A team of Russian scientists from Moscow Institute of Physics and technology (MIPT), Institute of organic chemistry (RAS), Institute of Development Biology (RAS) and the Institute of Biophysics (RAS) proposed new drugs with cancer in which there are compounds derived from the seeds of parsley and dill.
Results of the research have been published in the Journal of Natural Products.
Currently the main method of treating cancer is chemotherapy. Treatment uses anti-fungal agents that inhibit the growth of cancer cells by tearing the process of mitosis (i.e. cell division). Cancer cells are divided into cancer much more quickly than in normal cells, and thus are more likely to anty-moo-chroming measures.
For example, the number of melanoma cells doubles every 3 days, and the amount of their healthy progenitor cells melanocytes is increased by 15%, and even when cell division is stimulated. Microtubules play an important role in the process of mitosis.
They are composed of proteins called tubulin.

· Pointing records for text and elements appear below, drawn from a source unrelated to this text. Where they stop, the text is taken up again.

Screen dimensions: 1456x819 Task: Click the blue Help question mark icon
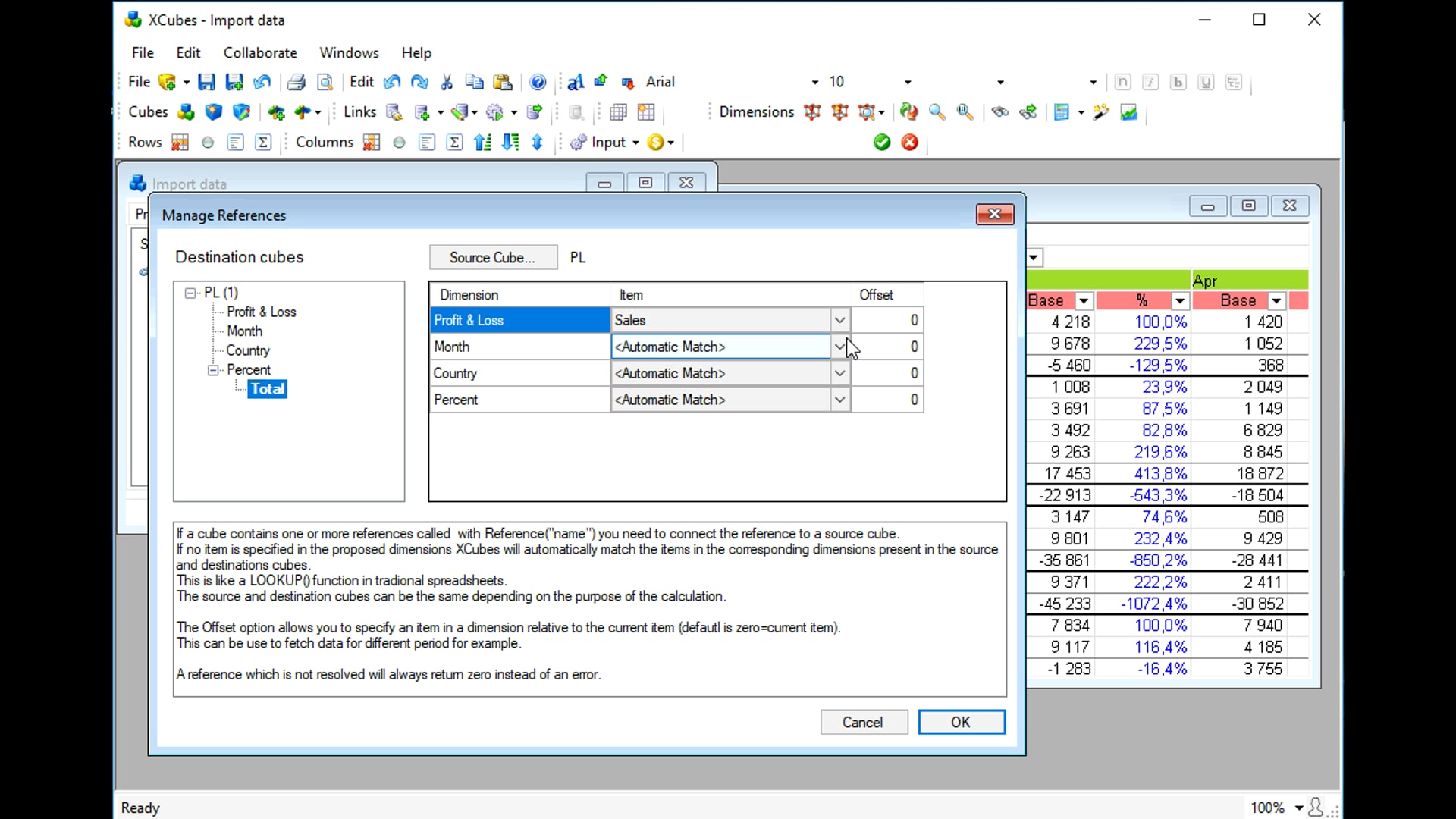pyautogui.click(x=538, y=82)
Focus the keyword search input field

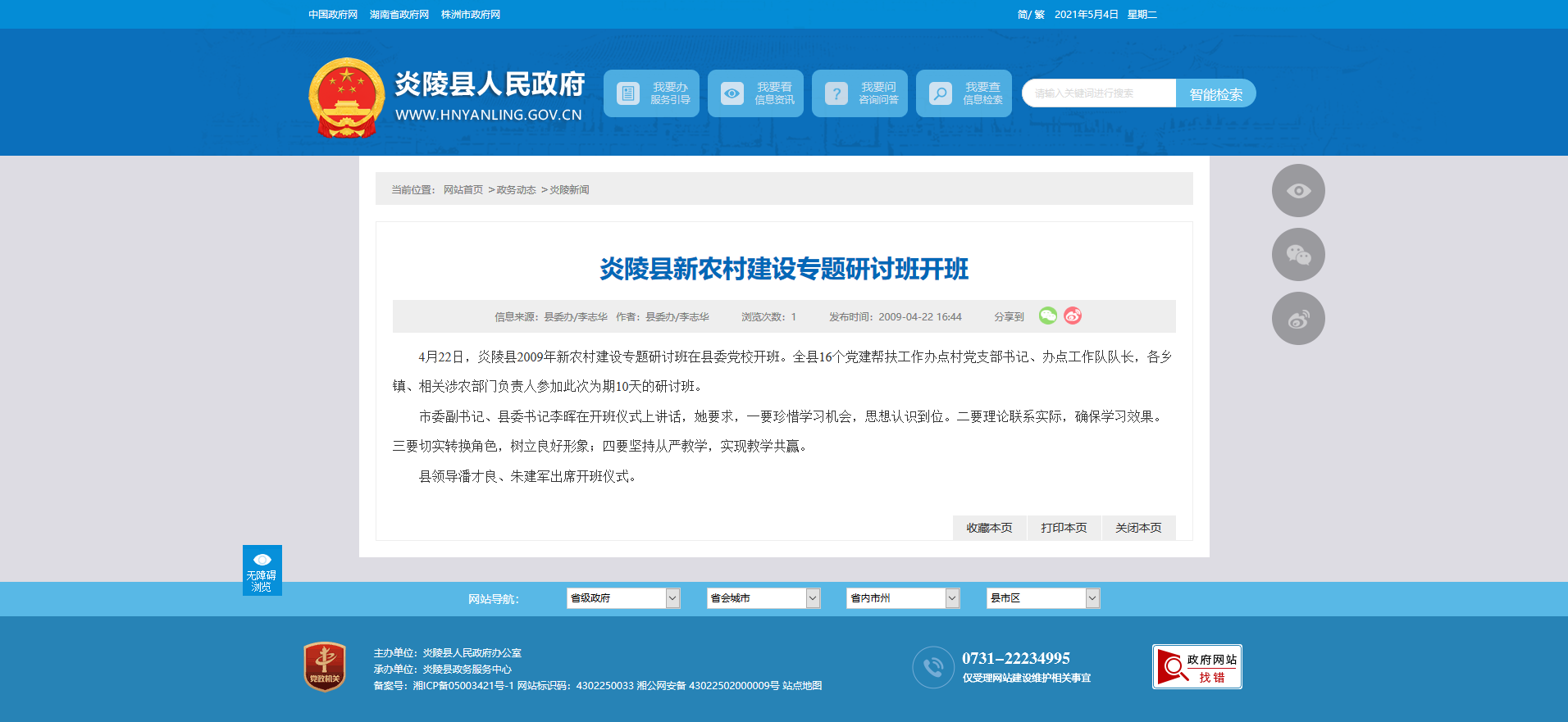(x=1099, y=93)
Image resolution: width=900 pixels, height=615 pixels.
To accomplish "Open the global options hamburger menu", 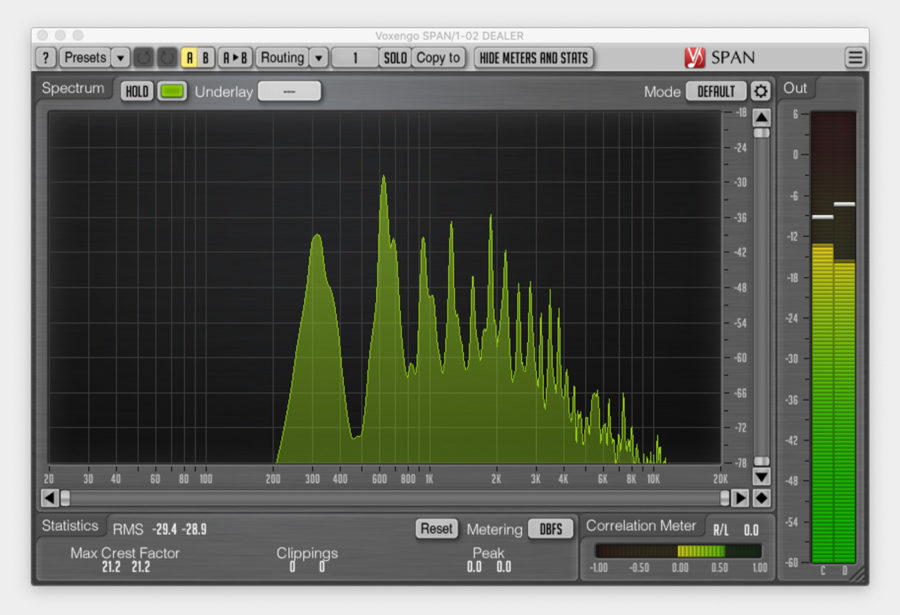I will point(855,57).
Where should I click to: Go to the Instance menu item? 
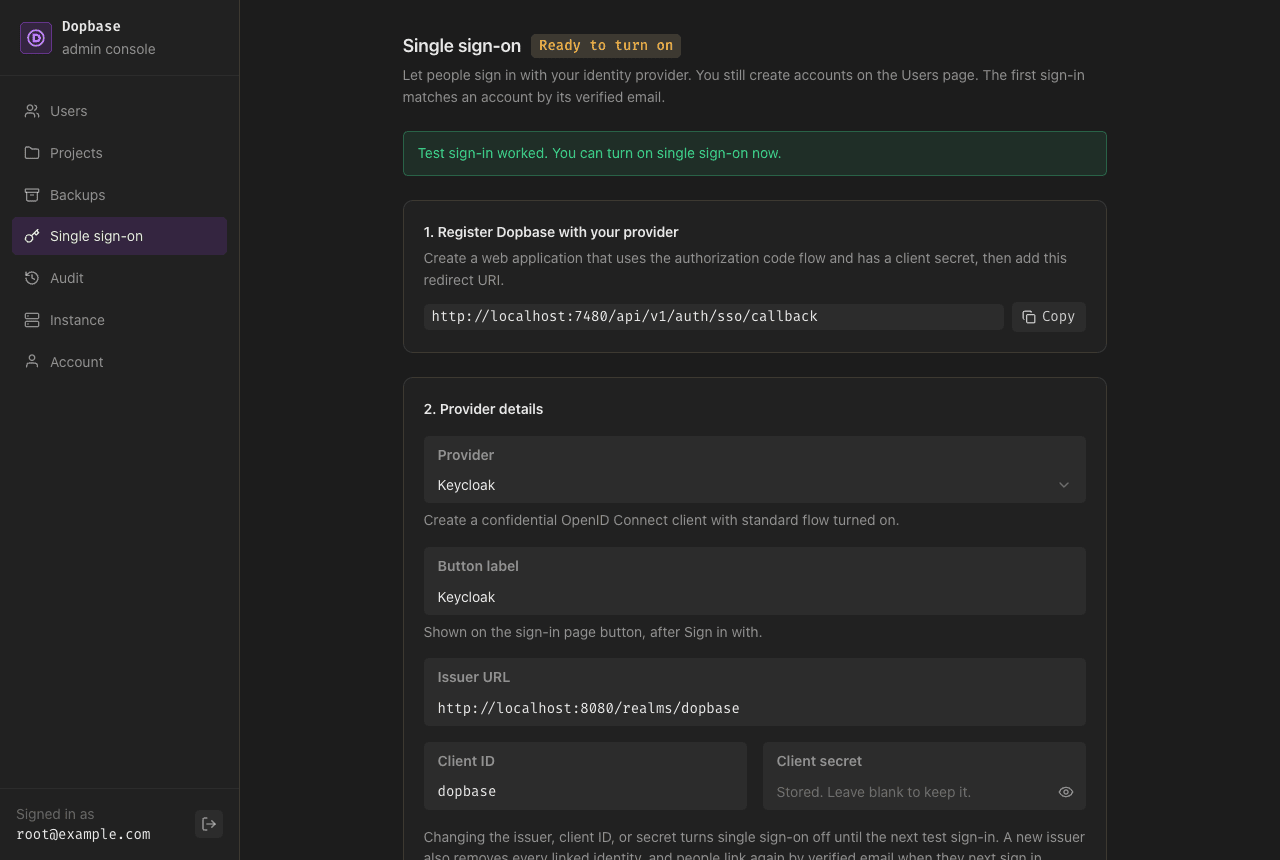coord(119,320)
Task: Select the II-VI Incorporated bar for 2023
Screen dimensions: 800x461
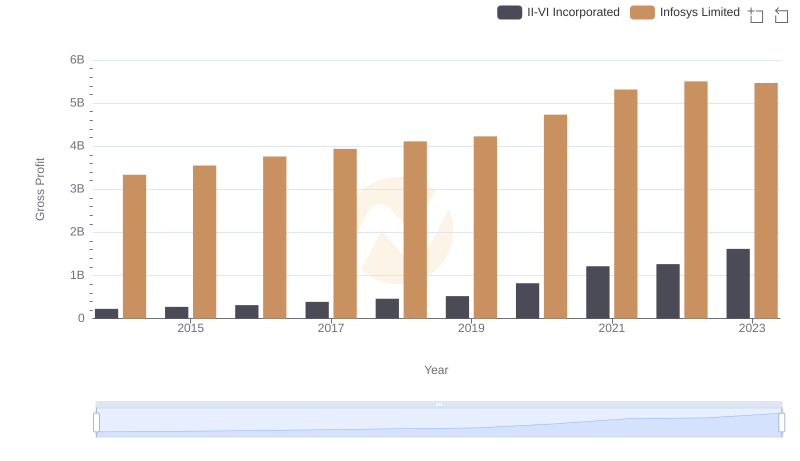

Tubulin binding, anti-fungal measures affect the dynamics of micro-tubules and are interfering with cell cycle, which stops the cells from dividing and then selective death.
Study focuses on a strong middle anty-mitotic balvanized-single list of the Brazilian tree
The synthesis of these preparations is quite labor intensive, requires costly substances involved in the reactions necessary to obtain the final product, and catalysts to speed up chemical reactions. The authors proposed a new and more efficient process of linking glazing, consisting of six stages. Precursors of this phenomenon are the seeds from the plants, especially parsley and fennel.
In addition to glazing, there are still a number of other structural equivalents subject to synthesize to help you find similarities with favorable properties of the anty-mitotic. Anti-tumor activity was investigated using two independent methods of using embryos of sea urchins and human cancer cells. In order to further confirm the anti-cancer effect of active molecules, they were testing various human cancer cells, such as lung cancer, melanoma, prostate, breast, colon and ovarian cancer.
Experience has shown that the test to be effective in reducing the growth of melanoma cells, and non-toxic for healthy blood cells, used as control. Future plans include both optimization of compound to improve its metabolic stability and solubility, and studies of human cells in mice to confirm the anti-cancer and clinical development potential.